Start of INPUT

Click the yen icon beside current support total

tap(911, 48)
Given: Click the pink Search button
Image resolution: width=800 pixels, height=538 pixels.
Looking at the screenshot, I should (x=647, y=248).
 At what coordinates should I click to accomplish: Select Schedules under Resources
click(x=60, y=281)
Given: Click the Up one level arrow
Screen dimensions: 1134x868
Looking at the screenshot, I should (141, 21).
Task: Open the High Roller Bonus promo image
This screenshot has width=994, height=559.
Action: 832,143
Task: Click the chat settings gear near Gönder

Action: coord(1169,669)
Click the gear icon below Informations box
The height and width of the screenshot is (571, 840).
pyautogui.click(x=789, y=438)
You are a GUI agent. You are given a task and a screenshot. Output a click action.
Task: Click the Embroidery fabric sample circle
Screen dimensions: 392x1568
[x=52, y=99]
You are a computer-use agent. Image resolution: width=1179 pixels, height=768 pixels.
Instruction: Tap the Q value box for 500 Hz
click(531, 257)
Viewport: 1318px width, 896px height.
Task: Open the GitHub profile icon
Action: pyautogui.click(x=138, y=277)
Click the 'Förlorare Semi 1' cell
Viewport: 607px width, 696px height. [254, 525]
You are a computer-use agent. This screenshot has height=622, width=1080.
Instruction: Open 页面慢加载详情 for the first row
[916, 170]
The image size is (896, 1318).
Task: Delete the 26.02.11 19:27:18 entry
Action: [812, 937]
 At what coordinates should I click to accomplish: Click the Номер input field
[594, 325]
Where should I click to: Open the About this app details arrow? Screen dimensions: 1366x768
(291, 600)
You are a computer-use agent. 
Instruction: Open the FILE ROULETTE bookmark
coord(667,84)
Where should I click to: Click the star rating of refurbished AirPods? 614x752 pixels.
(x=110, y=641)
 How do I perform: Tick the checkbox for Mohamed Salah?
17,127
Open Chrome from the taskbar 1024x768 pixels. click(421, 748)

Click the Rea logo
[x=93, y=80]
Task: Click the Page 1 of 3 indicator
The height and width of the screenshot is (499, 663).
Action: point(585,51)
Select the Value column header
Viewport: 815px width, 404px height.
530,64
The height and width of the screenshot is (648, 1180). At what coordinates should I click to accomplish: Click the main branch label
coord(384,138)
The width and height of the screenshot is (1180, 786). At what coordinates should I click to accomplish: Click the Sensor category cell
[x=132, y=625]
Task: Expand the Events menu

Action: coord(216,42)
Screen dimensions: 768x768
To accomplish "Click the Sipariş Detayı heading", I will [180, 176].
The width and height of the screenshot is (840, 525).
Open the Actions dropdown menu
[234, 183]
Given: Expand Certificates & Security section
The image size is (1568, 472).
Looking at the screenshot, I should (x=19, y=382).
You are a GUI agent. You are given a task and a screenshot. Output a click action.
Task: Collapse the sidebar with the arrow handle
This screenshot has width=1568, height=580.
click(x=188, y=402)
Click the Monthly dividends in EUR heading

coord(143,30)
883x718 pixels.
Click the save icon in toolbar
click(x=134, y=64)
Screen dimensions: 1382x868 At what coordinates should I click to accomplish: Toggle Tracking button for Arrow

End of INPUT

WORK ITEM: Among the entries above, identify all lines with "agent" and copy them.

RESULT OF THE TASK:
You are a GUI agent. You are given a task and a screenshot. Output a click action.
You are a computer-use agent. Image resolution: width=1179 pixels, height=768 pixels.
You are a computer-use agent. This screenshot has height=622, width=1080.
You are a computer-use agent. 
You are a GUI agent. You are given a task and a screenshot. Output a click action.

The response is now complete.